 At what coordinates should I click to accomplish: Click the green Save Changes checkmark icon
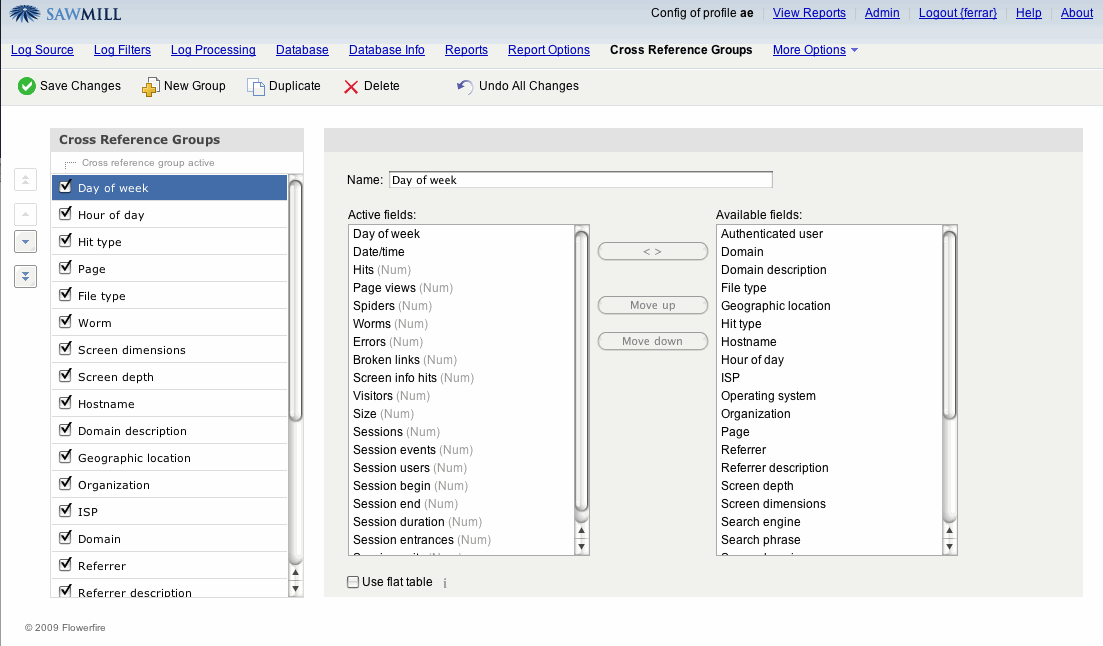pyautogui.click(x=27, y=87)
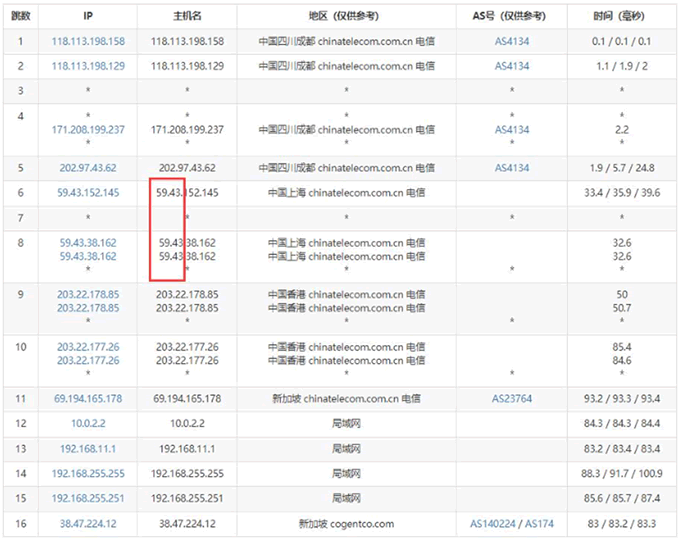Open hop 11 IP link 69.194.165.178
This screenshot has width=680, height=540.
click(88, 399)
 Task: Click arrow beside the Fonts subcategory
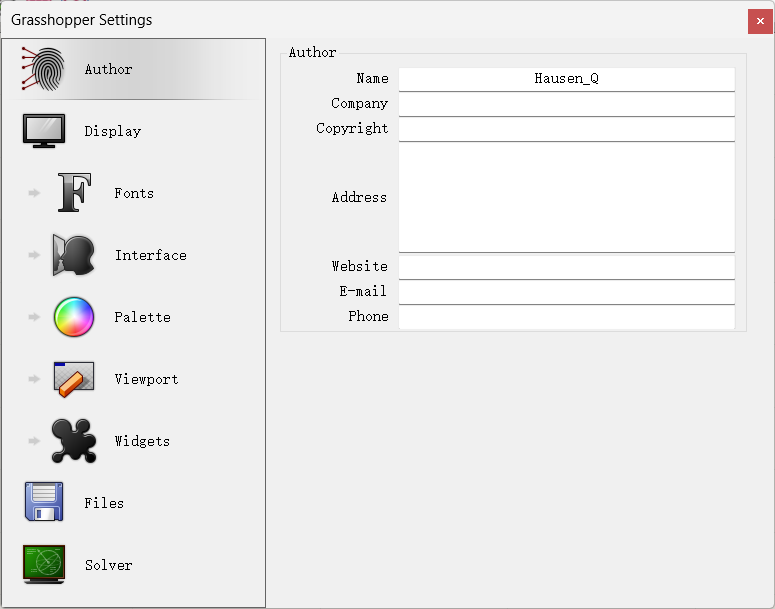click(34, 193)
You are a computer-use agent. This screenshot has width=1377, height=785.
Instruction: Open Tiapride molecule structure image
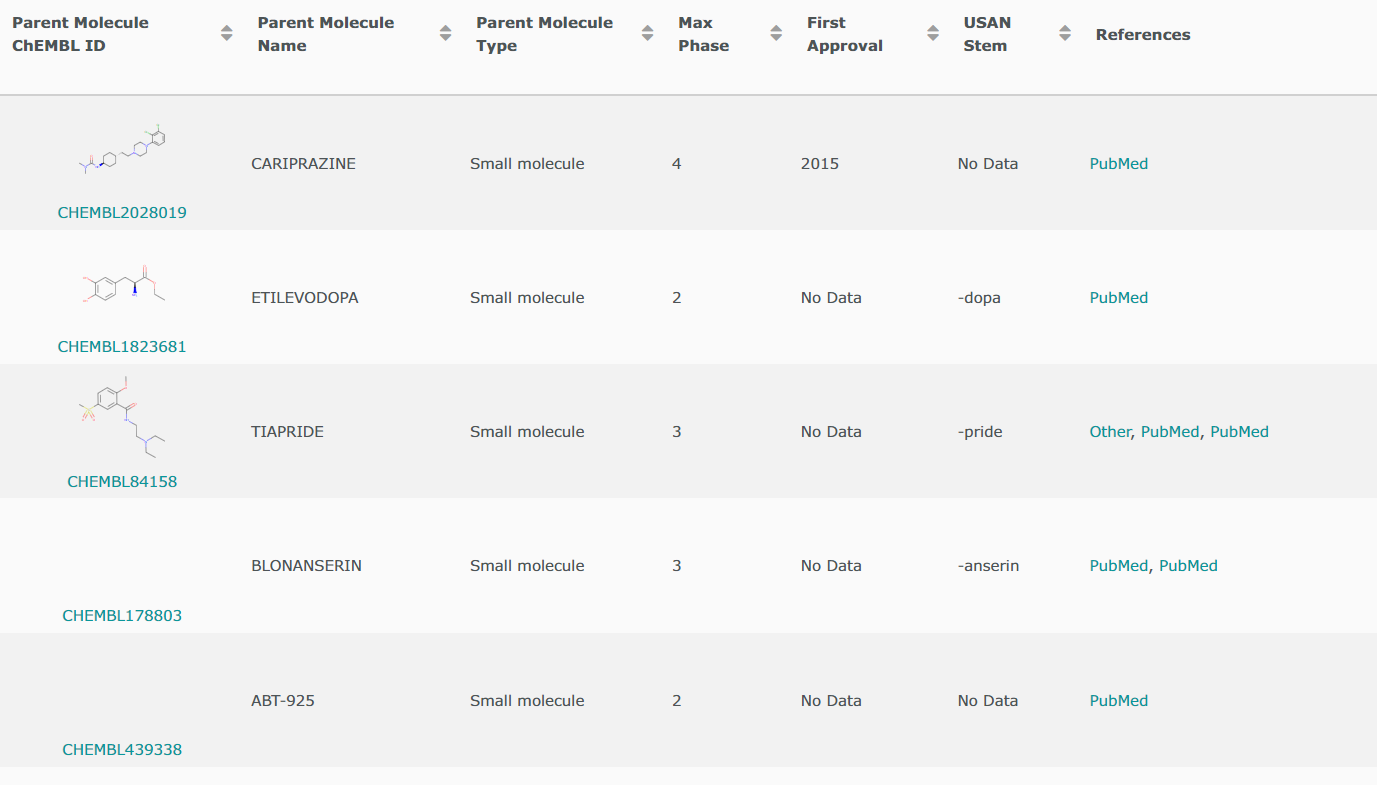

+ + + +

What you need to do -
Would you please repeat the entries above verbatim, excluding each picture?

Solution -
 At what coordinates should I click to accomplish: Click the green Save Changes checkmark icon
pyautogui.click(x=27, y=87)
Open hop 11 IP link 69.194.165.178
This screenshot has width=680, height=540.
click(88, 399)
 Task: Click arrow beside the Fonts subcategory
click(34, 193)
You are a computer-use agent. This screenshot has width=1377, height=785.
Instruction: Open Tiapride molecule structure image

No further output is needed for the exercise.